Crises and Blessings

I once heard someone say that life-change can only occur as the result of a crisis. I don’t remember the argument or the supporting evidence, but it sounded and felt like truth so I believed it . And maybe I still do.
A couple of weeks ago everyone in our church was challenged to begin daily readings and exercises in a book titled "One Month to Live, thirty days to a no-regrets life". The point of this book is to discover how you would live differently if you knew you had only one month left to live, and to make the indicated changes.
At first I rejected the idea of the book completely. “You can’t pretend to have a crisis or imagine what a crisis would feel like,” was the argument that I presented to my imaginary antagonist, “that would be too easy.”
My opponent in this debate made several very compelling arguments that I was forced to consider objectively. “But every Bible story I can think of from Adam and Eve, to Abraham and Sarah, to Christ in Gethsemane is about a crisis!”, I countered, “there’s never an easy path to a significant result.” “Nothing is impossible with God” was the trump card that he played to end each successive round of our dispute.

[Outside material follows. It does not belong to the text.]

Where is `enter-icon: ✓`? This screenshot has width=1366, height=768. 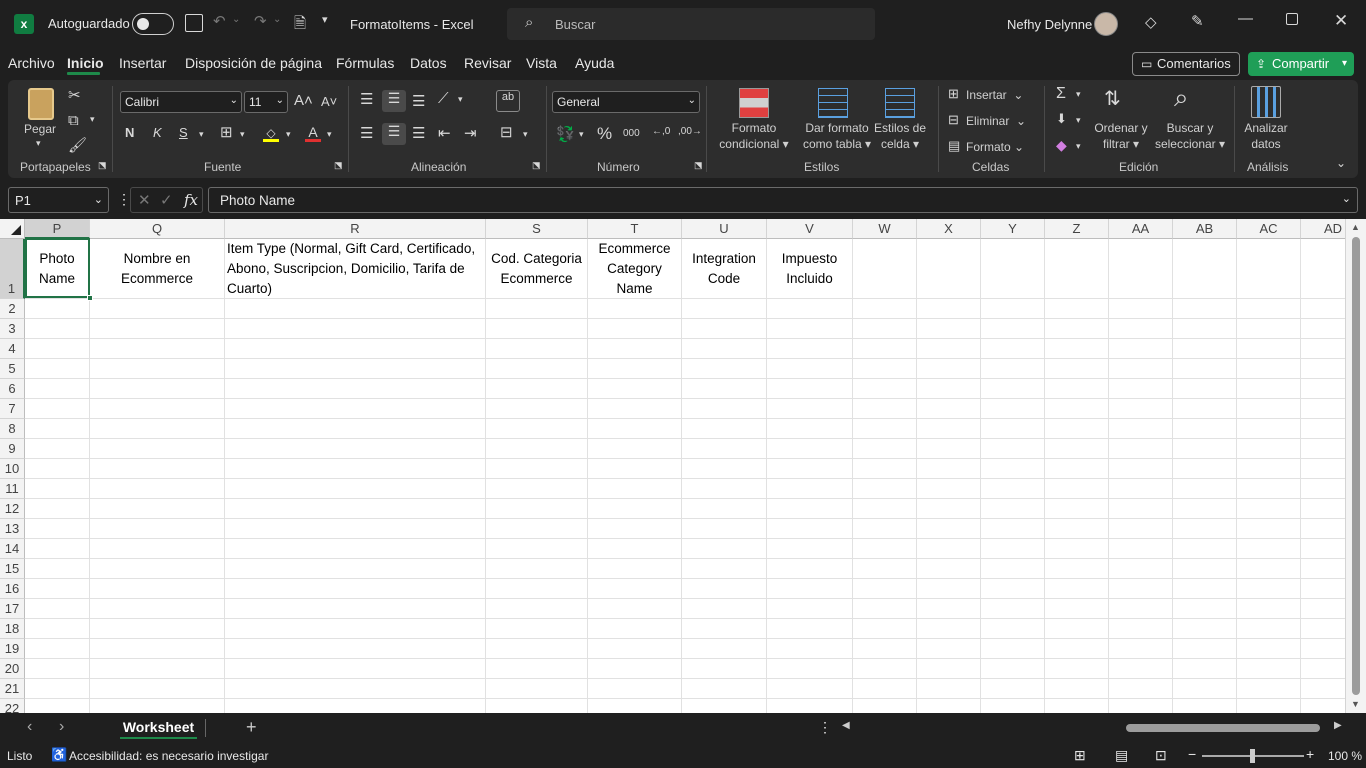
enter-icon: ✓ is located at coordinates (166, 200).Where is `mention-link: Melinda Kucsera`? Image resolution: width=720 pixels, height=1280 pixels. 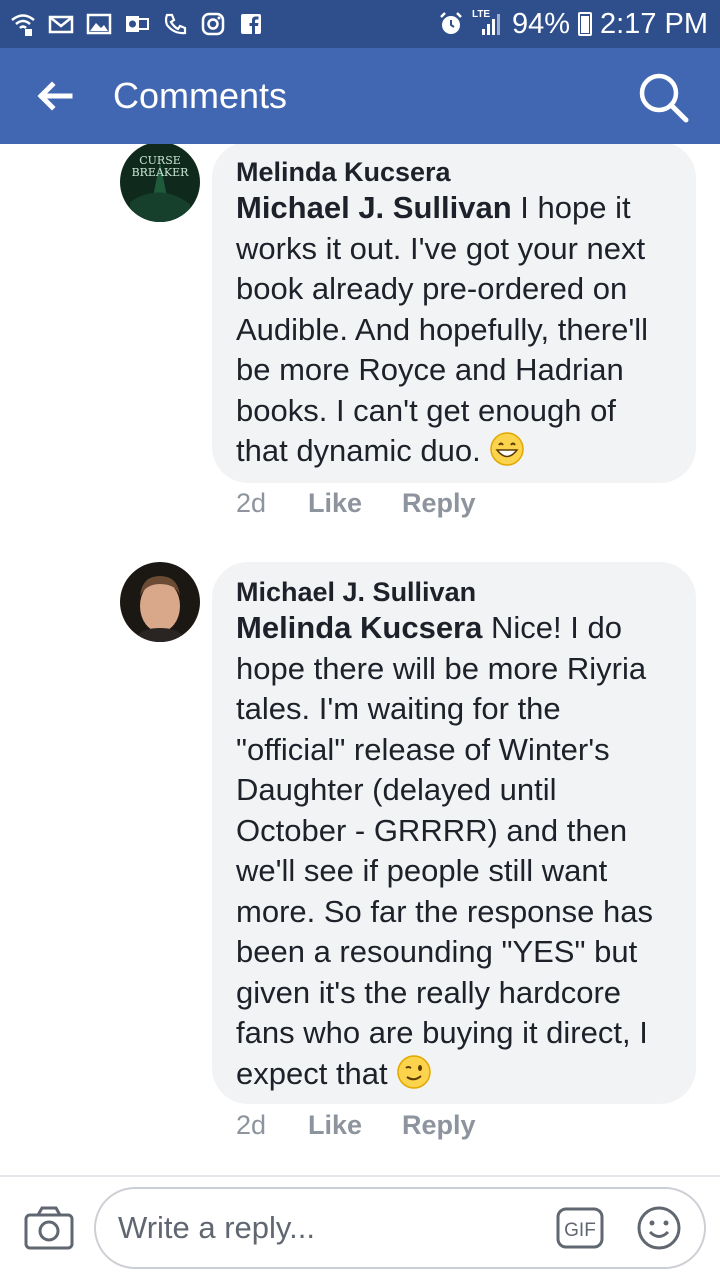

I was walking home for lunch one day recently, arguing both sides of my debate and making no progress at all. The noon-time sun, shining through the leafless treetops caused me to shed my heavy coat. I instantly thought of Aesops Fable: The Contest between the Sun and the Wind. And that made me think of how gradually and gracefully the seasons change. And it wasn’t a crisis that persuaded me to shed that heavy coat, but a blessing.
Maybe I should read the rest of the book.